---- PROVIDED DATA

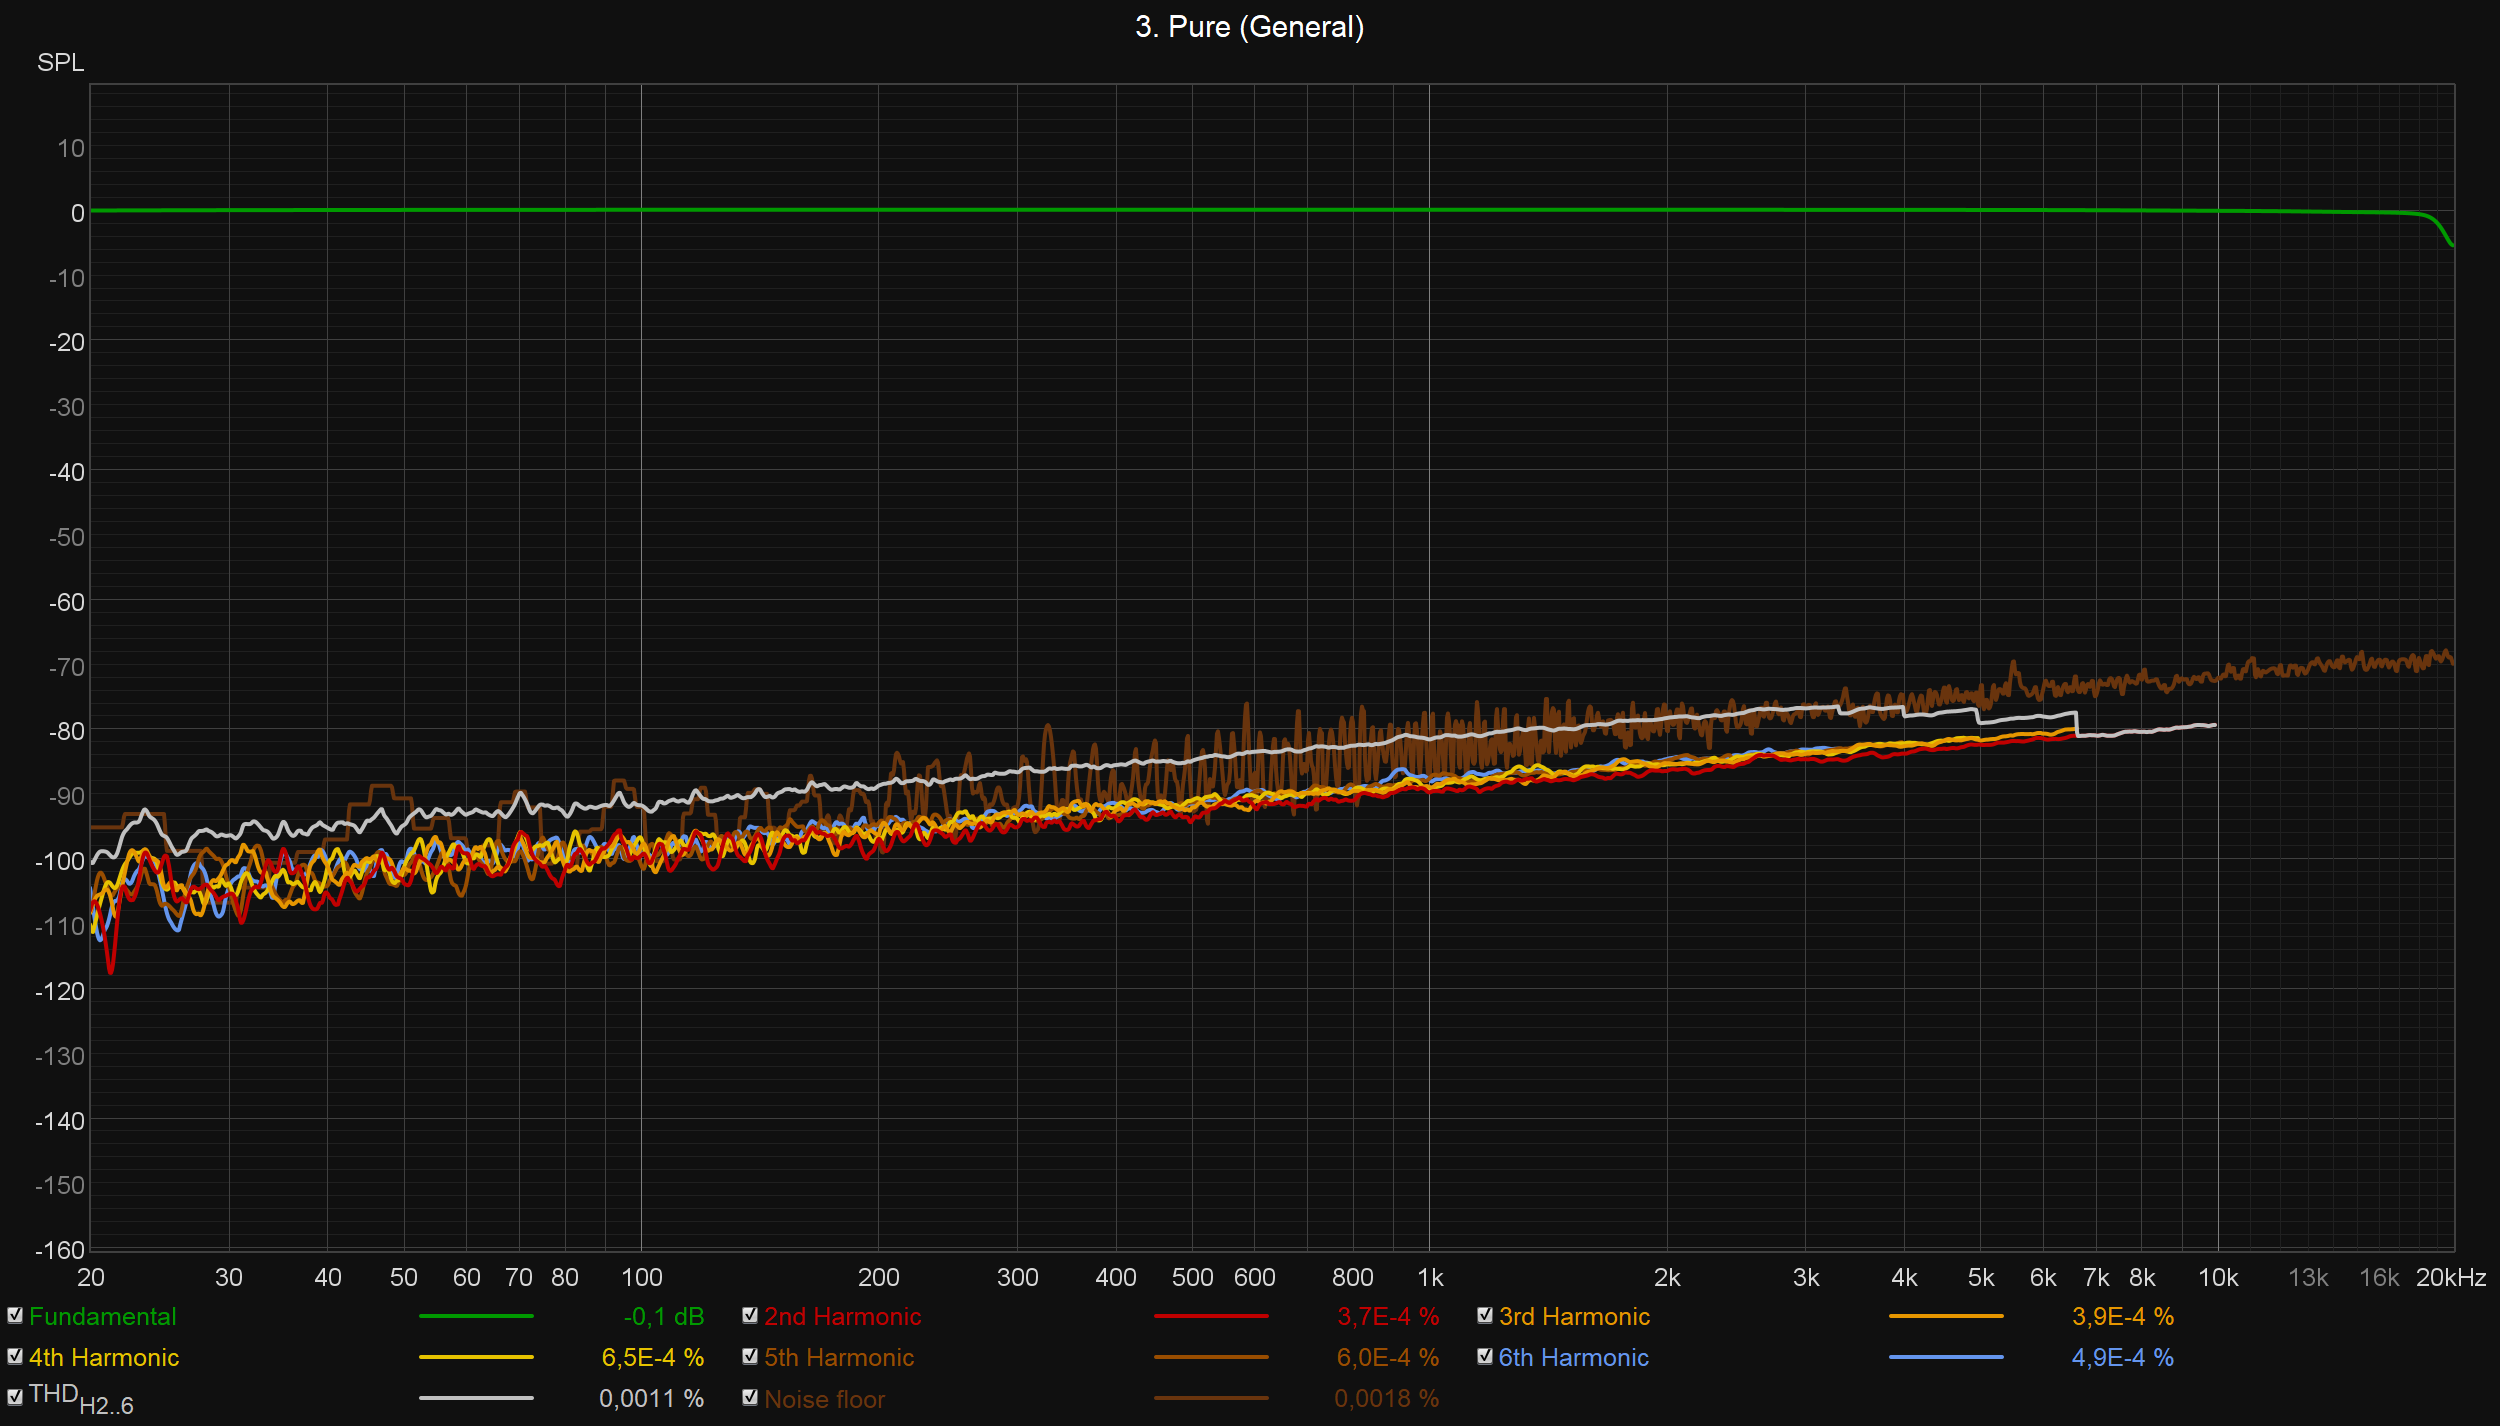Click the 1k frequency axis label
The image size is (2500, 1426).
(1430, 1278)
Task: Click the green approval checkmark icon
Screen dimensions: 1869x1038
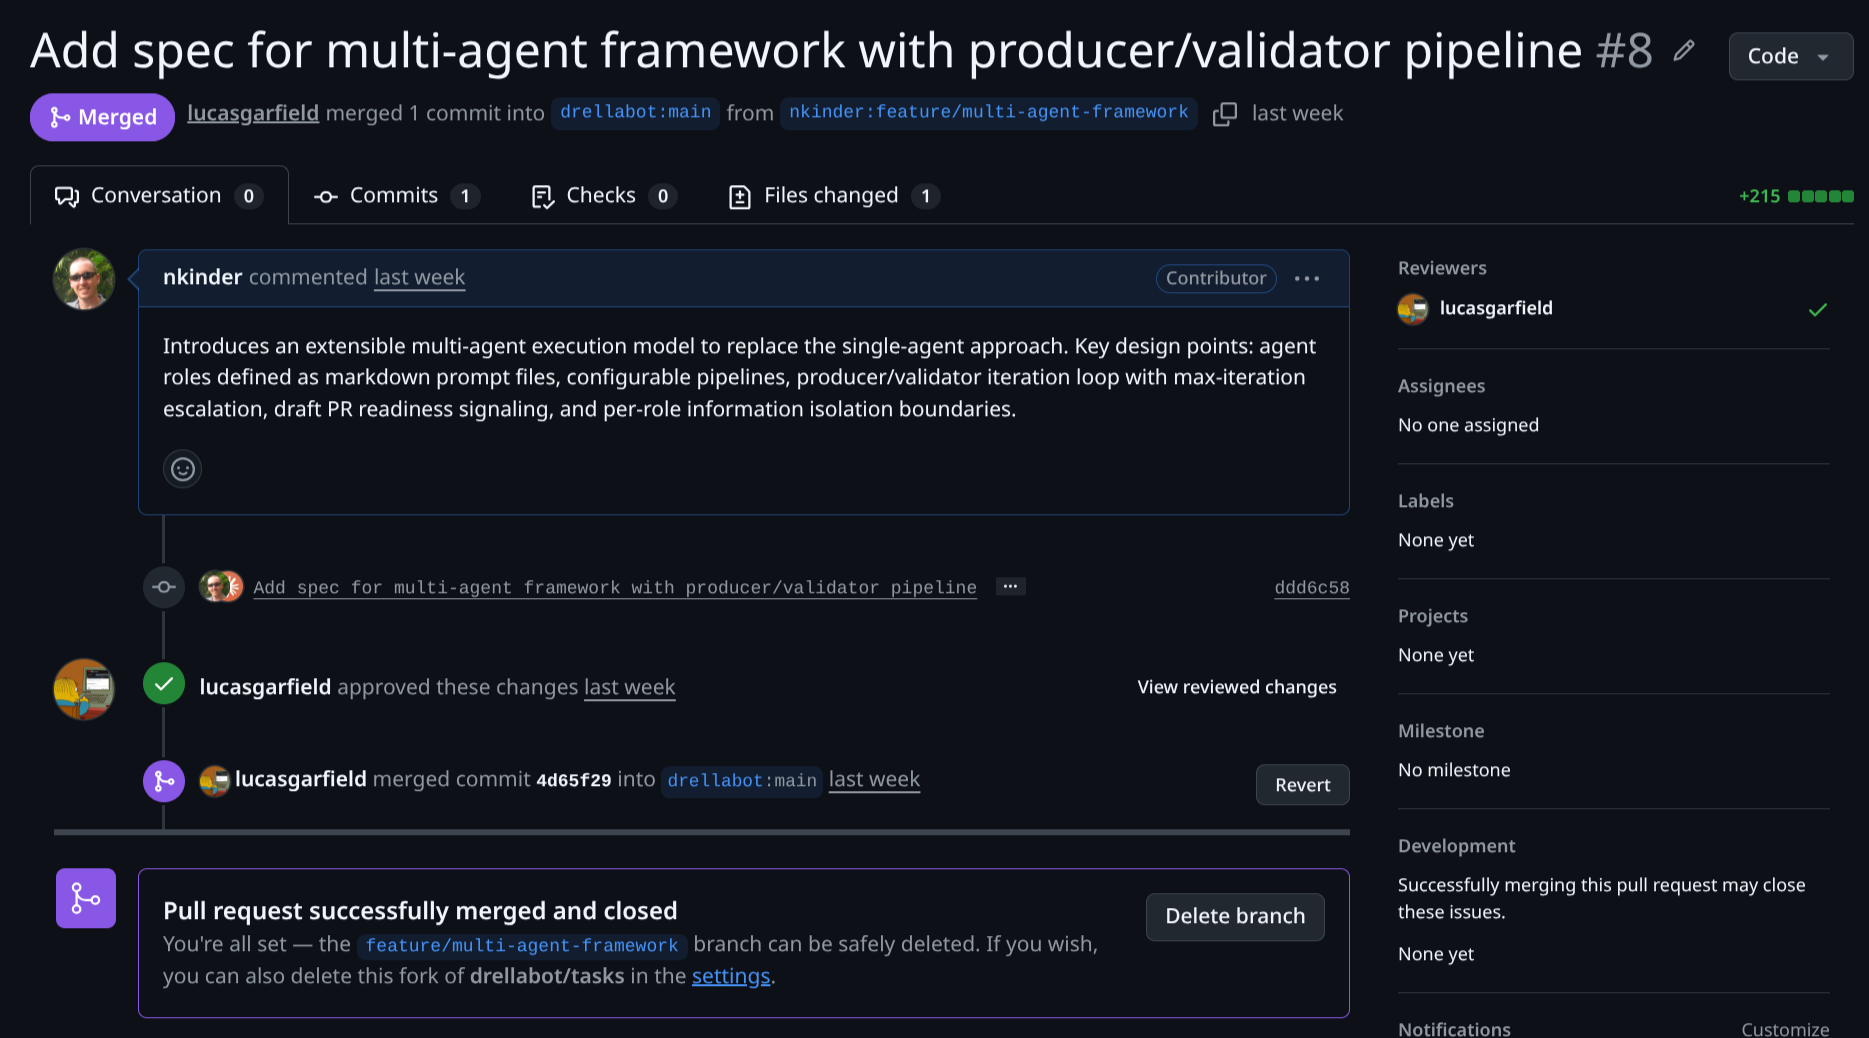Action: 163,684
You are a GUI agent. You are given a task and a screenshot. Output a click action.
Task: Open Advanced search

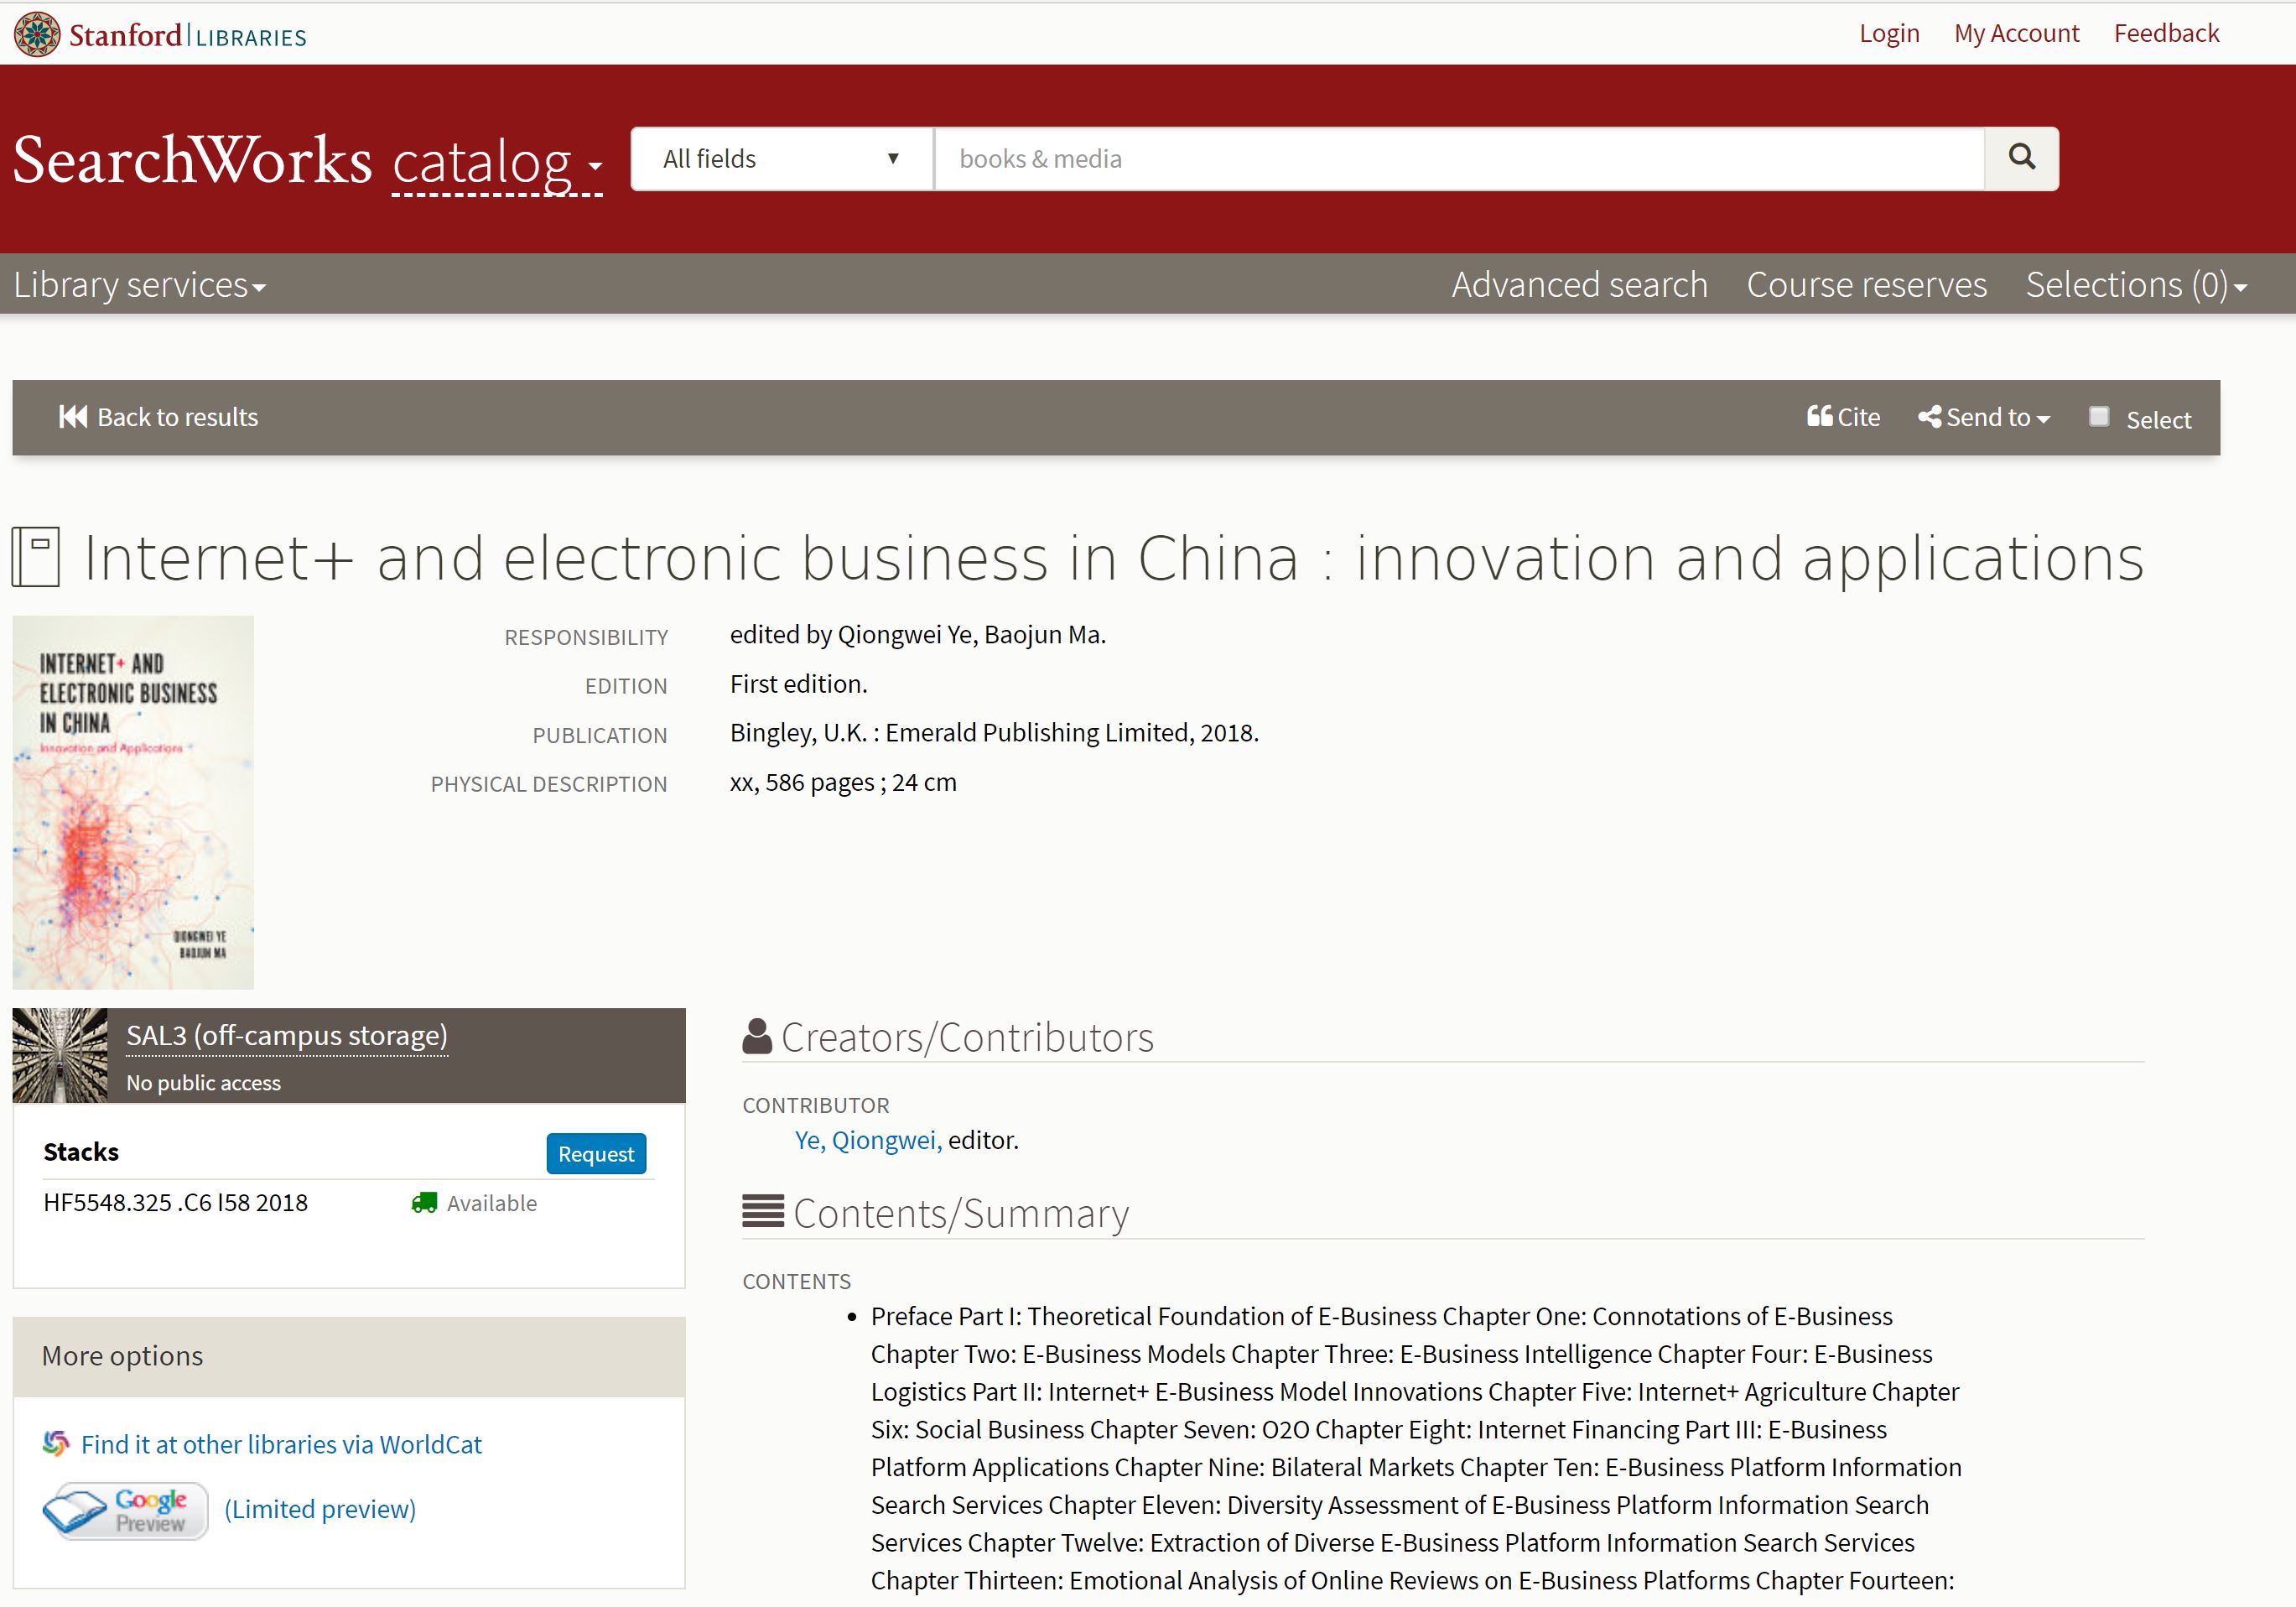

--------

:: HOW TO COMPLETE THIS TASK ::
Leave the pictures out. Extract exactly the lines running from the one with "You are a GUI" through the last entry, both ends included.

:: ANSWER TO THE EXERCISE ::
You are a GUI agent. You are given a task and a screenshot. Output a click action.
Task: Open Advanced search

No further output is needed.